Magnetic Universal Viral DNA/RNA Kit HYD521

Product information

Storage Conditions

Proteinase K should be stored at 2~8℃ and the other ingredients should be stored at room temperature. The shelf life is 18 months.

Sample Description

1. Applicable specimen types: whole blood, serum, plasma, cerebrospinal fluid, nasal/pharyngeal swabs, alveolar lavage fluid and other samples.

2. Specimen storage and transportation: Specimens can be used for testing immediately or stored at -70℃ or lower for testing. The storage period is 6 months. Repeated freezing and thawing should be avoided. Specimens are transported by cold chain.

3. Freeze-thaw requirements: Quick freezing and thawing, avoid repeated freezing and thawing.

Operation

Before the experiment, check whether the solution has precipitation and whether the magnetic beads can be resuspended.

1. Transfer 200~300 μL of sample to a 1.5 mL centrifuge tube, add 600 μL of Lysis and Binding Solution, 20 μL of Proteinase K, and 20 μL of magnetic bead suspension in sequence, and vortex at high speed for 30 seconds. Incubate at 50℃ for 5~7 minutes. If the thermostat does not have an oscillation function, vortex 3 times during the incubation period, each time for 15 seconds.

2. Transfer to a 1.5 mL magnetic stand for magnetic separation until the solution is clear and transparent, and discard the solution.

3. Add 700 μL of wash buffer A, vortex for 10 seconds to break up the magnetic beads, and then transfer to a magnetic stand for magnetic separation until the solution is clear, and discard the solution.

4. Add 700 μL of wash buffer B, vortex for 10 s to break up the magnetic beads, transfer to a magnetic stand for magnetic separation until the solution is clear, and discard the solution.

5. Add 700 μL of wash buffer B again, vortex for 10 s to break up the magnetic beads, transfer to a magnetic stand for magnetic separation until the solution is clear, and discard the solution.

6. Centrifuge briefly to collect droplets on the tube wall, transfer to a magnetic stand for clarification, and absorb the residual liquid. Air dry for 3-5 min.

Note: Ethanol residue will inhibit subsequent enzyme reactions, so make sure that the ethanol evaporates completely when drying. Do not dry for too long to avoid affecting the subsequent elution effect.

7. Add 40~100 μL of Elution solution, vortex at high speed for 2~3 min to break up the magnetic beads. Incubate at 60℃ for 5 min, then vortex at high speed for 60 s.

8. Instant centrifuge to collect the liquid from the tube cap and transfer it to the magnetic rack until the magnetic beads are completely adsorbed. Then carefully transfer the liquid to a new centrifuge tube to obtain the nucleic acid solution.

9.The nucleic acid solution can be stored at -20°C for short-term storage and -80°C for long-term storage.

Notes

1. The various buffers in this kit contain guanidine salts.
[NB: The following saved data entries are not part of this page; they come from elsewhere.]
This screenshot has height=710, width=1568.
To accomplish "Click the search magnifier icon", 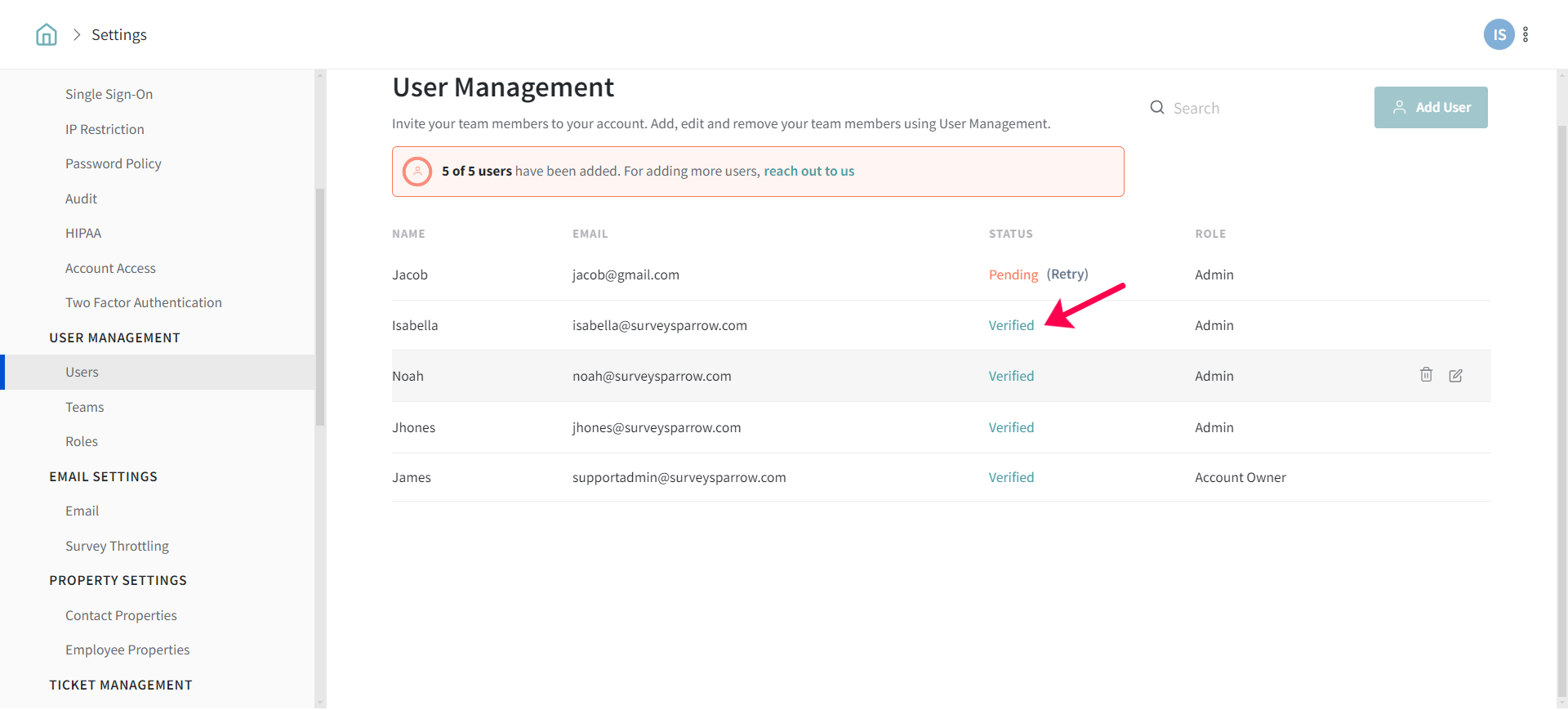I will point(1157,108).
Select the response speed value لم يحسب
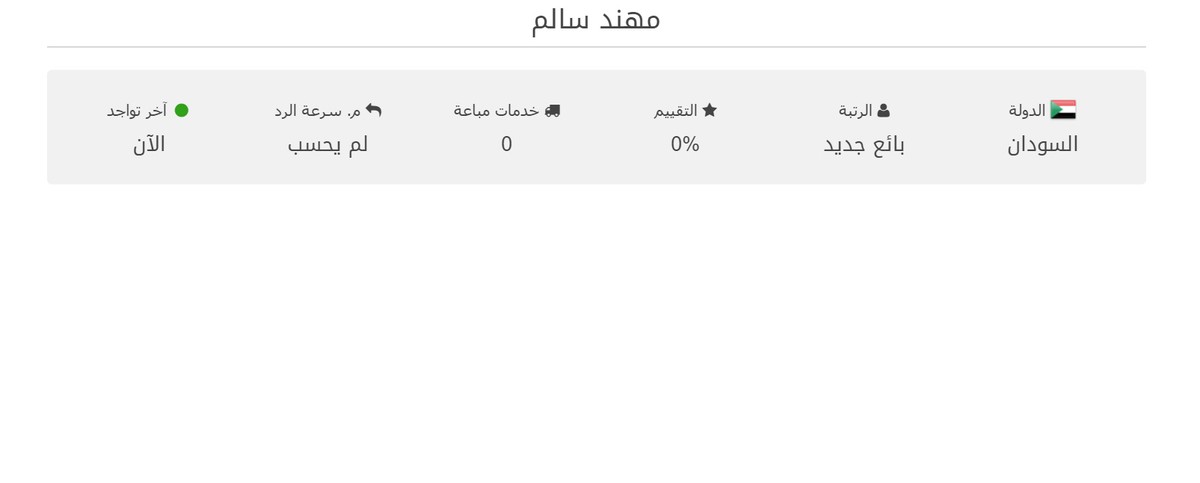The width and height of the screenshot is (1200, 483). pos(328,144)

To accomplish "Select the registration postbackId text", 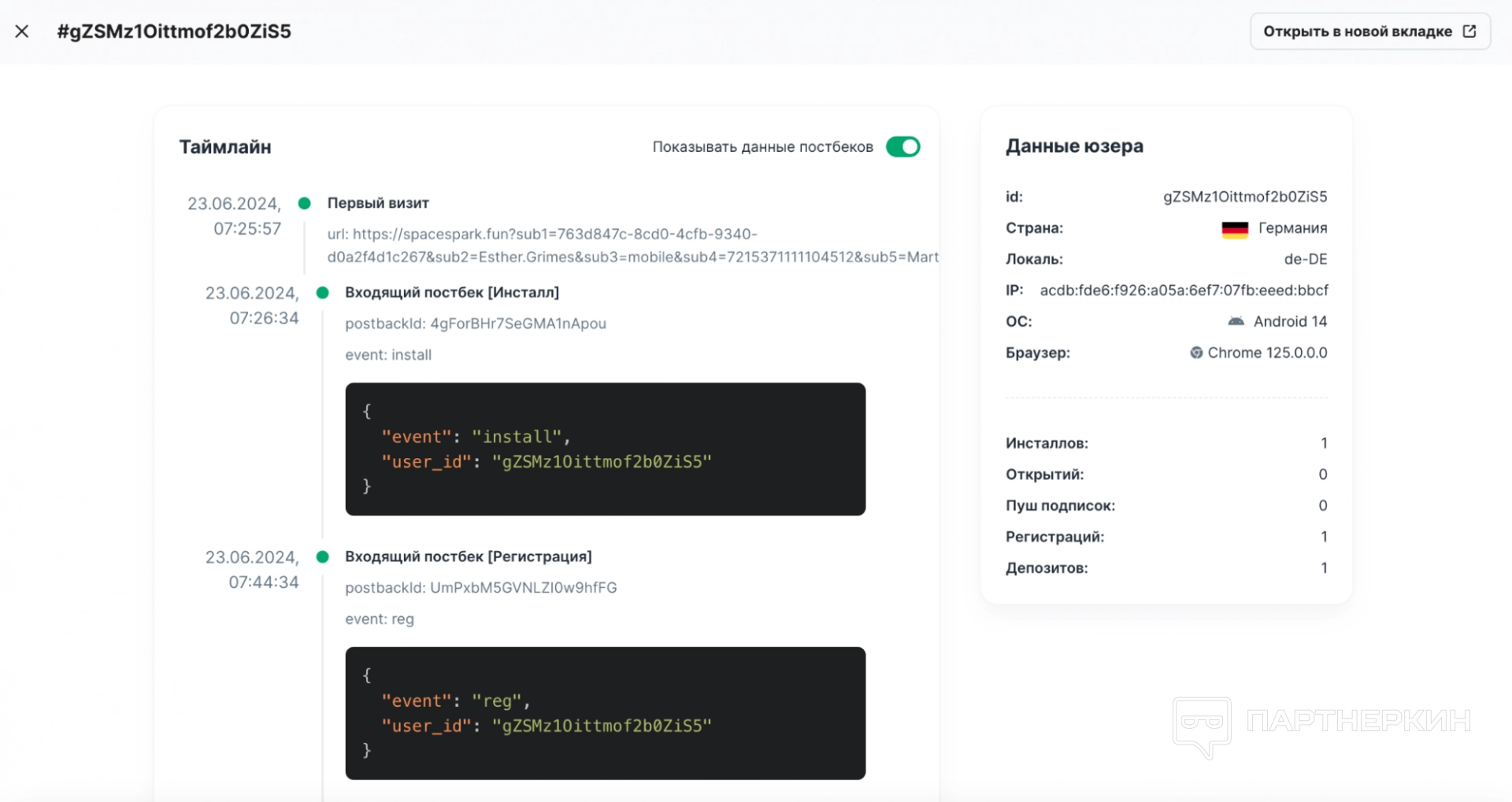I will click(523, 588).
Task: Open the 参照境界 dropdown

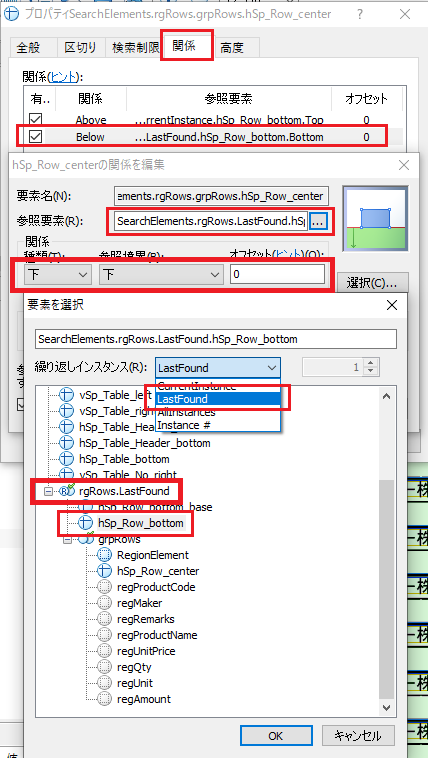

For your safety and health, please wear a lab coat and disposable gloves. And handle according to safety standard precautions. Do not let the buffer come into contact with the skin, eyes and mucous membranes. If it does happen, please wash immediately with plenty of water and seek medical attention.

2. If the solution precipitates, it needs to be bathed in 30℃ water until the precipitate is completely dissolved before use.

3. If the magnetic bead suspension is frozen, do not use it.

4. The various buffers in this kit contain guanidine salts. Do not use oxidizing disinfectants such as sodium hypochlorite to treat them, otherwise toxic gases will be released and they must be treated as medical waste.

5. There may be residual magnetic beads during elution. Try to avoid inhaling magnetic beads when aspirating samples.